Tuesday, May 10, 2022

Implicitly, Private School Would Be Fine

But "government school" is the great evil. No, I'm not touching the virtues of early childhood education, because that's not what Drazkowski is talking about here. This is about "government school" v. private school, and the next step is to get public money to flow to private schools. Without, of course, any oversight, because then it's just government school again.

Until it's a total scam where there are ten textbooks for 10 classes (no, I mean 10 volumes in the entire school) and tables with no chairs, and the "lunch room" is a vending machine.  Texas tried that (I'll never tire of saying), and found out that when the cat's away, the mice will steal the cheese and flee the building.

Funny thing about government spending:  when you take money from people basically by force (taxation), you have a very high degree of accountability for that money, whether anyone pays attention to it or not.  You want to get in trouble fast in government employment?  Take some money from the till.

Most of a school board's job is overseeing the district budget and publishing that budget for all to look at (surprise!  No one does.).  It's dull and tedious work, which has nothing to do with controlling classroom curriculum, and everything to do with keeping public money accountable to the public it was taxed from and then spent on.

Governmental agencies and entities account for the money to a degree unknown to private businesses.  That is as it should be.  Now, take that money in taxes, and give it to a private party, and say "We can't have the same kind of oversight because that kills initiative and the "invisible hand of the free market."  And before you know it that invisible hand has done a magic trick of prestidigitation, and made the money disappear!

Which, in the end, is why the whole "give government money to private schools" thing isn't going to work.  There are public/private partnerships in Texas, with companies that run private schools but use public school facilities (which they pay rent for.  Again, accountability.).  They work well, but they also carefully limit the number of students they enroll, for their own purposes.  Government schools take everybody of school age. The district I'm in closed two school campuses for several years because enrollment dropped. (Kids grew up, families stopped moving in with a new supply).  They held onto those buildings and use them now, but someday, they may have to close another one.  Private schools don't maintain nearly so many campuses and, if they can't recruit enough enrollees, they simply go out of business.  If the local school-age population suddenly swells, what private entity is there ready and waiting to receive them?  Not just a chosen few, but all of them? Eliminate government school, you eliminate a lot of education.  Or you turn private schools into government schools, something most private schools really don't want to be.

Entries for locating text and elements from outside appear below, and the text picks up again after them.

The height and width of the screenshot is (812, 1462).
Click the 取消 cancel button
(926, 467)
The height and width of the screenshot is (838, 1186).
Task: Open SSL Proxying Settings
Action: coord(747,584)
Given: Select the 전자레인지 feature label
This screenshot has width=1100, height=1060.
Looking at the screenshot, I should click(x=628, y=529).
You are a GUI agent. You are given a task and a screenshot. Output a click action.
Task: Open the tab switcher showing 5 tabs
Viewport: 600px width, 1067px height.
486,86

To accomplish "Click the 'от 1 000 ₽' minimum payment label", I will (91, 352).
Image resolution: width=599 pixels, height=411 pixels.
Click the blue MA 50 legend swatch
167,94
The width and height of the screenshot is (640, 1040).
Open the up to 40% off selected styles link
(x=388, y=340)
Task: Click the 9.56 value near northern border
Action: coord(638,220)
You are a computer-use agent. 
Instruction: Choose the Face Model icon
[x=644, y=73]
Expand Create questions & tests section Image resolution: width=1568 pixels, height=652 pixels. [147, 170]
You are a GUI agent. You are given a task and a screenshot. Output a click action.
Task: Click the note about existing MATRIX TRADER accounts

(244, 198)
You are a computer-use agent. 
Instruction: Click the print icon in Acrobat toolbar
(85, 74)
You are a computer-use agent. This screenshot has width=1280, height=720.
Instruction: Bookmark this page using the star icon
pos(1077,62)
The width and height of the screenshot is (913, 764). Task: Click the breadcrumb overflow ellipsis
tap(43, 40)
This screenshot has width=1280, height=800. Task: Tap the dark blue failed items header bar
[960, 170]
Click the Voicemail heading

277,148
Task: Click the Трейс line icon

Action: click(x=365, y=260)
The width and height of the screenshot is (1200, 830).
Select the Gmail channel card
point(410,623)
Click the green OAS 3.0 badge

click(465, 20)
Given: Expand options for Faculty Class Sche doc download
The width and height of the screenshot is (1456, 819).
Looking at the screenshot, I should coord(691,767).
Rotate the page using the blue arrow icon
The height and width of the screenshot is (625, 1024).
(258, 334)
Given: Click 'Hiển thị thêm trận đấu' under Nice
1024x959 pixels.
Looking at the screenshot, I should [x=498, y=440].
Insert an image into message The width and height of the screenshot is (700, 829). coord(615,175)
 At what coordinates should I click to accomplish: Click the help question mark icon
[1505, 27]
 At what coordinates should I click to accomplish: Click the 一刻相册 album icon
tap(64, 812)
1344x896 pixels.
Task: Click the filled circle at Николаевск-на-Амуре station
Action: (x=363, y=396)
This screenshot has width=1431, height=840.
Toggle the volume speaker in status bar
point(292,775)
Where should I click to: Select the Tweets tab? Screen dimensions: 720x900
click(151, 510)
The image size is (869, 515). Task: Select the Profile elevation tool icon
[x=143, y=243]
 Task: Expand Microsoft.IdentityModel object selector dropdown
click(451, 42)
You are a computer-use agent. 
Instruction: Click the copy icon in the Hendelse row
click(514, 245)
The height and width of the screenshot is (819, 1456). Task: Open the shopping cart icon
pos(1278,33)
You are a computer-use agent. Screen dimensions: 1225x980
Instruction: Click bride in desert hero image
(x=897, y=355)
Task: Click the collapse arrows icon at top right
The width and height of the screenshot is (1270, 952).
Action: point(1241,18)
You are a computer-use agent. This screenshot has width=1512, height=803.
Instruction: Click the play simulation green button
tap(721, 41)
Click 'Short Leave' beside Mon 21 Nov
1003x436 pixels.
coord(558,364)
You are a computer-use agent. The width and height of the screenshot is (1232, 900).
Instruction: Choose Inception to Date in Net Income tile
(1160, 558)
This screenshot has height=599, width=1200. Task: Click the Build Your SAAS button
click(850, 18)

"School vouchers" is a diminishingly attractive solution still in search of a problem.  I know seeing it on the intertoobs makes it seem like it's not fringe, but it's still fringe.  Even the radical crazies around the country running for school boards to eliminate CRT and ban books, aren't trying to back school vouchers as a "solution" to the problem of public schools.  That's rube bait, and nothing more.  My final proof:  Greg Abbott has come out in favor of the idea.  Again.

“We can fully fund public schools while also giving parents a choice about which school is right for their child,” Abbott said during a campaign event in San Antonio. “Empowering parents means giving them the choice to send their children to any public school, charter school or private school with state funding following the student.”

I had my daughter in private school, for many years.  Believe me, what the state will provide a parent in a voucher won't begin to cover the cost of a good private school.  There are two charter schools in my district, both of which use school property and work with the school districts.  They aren't going to take new students on an expanded voucher program, either.  Oh, they may take a few, but they won't take all the applicants who could decide that's the better option. And of course the option is only going to be available to parents who can transport their kids to those schools, afford the uniforms and fees (of private schools, at least), etc., etc., etc. This is a sop to a few people who don't want to extend themselves for private school, but don't like sending their children to the public school with all those non-white students and families.

And it won't happen anyway because the Legislature remembers what happened the last time they tried this.  And over and over and over again, they have declined to put any more money into schools.  Higher taxes, you know; can't have that.  If the funding follows the student without oversight, you're throwing away tax dollars (that was the problem the one time Texas tried this).  If there is oversight, you just have charter schools, which Texas already has.  And those schools get to limit attendance.  Ramping up new charter schools is not like buying an electric car company and turning out crappy product (every Tesla on the road, every last one of them, has been recalled for one problem or another) with snappy marketing to fool the rubes.

But that's all this is: rube bait.  Abbott is starting to get desperate.  He's chasing the urban vote (which is strongly Democratic) because the rural voters fear vouchers will further reduce funding of their public schools (not too many charter schools in towns with only one high school).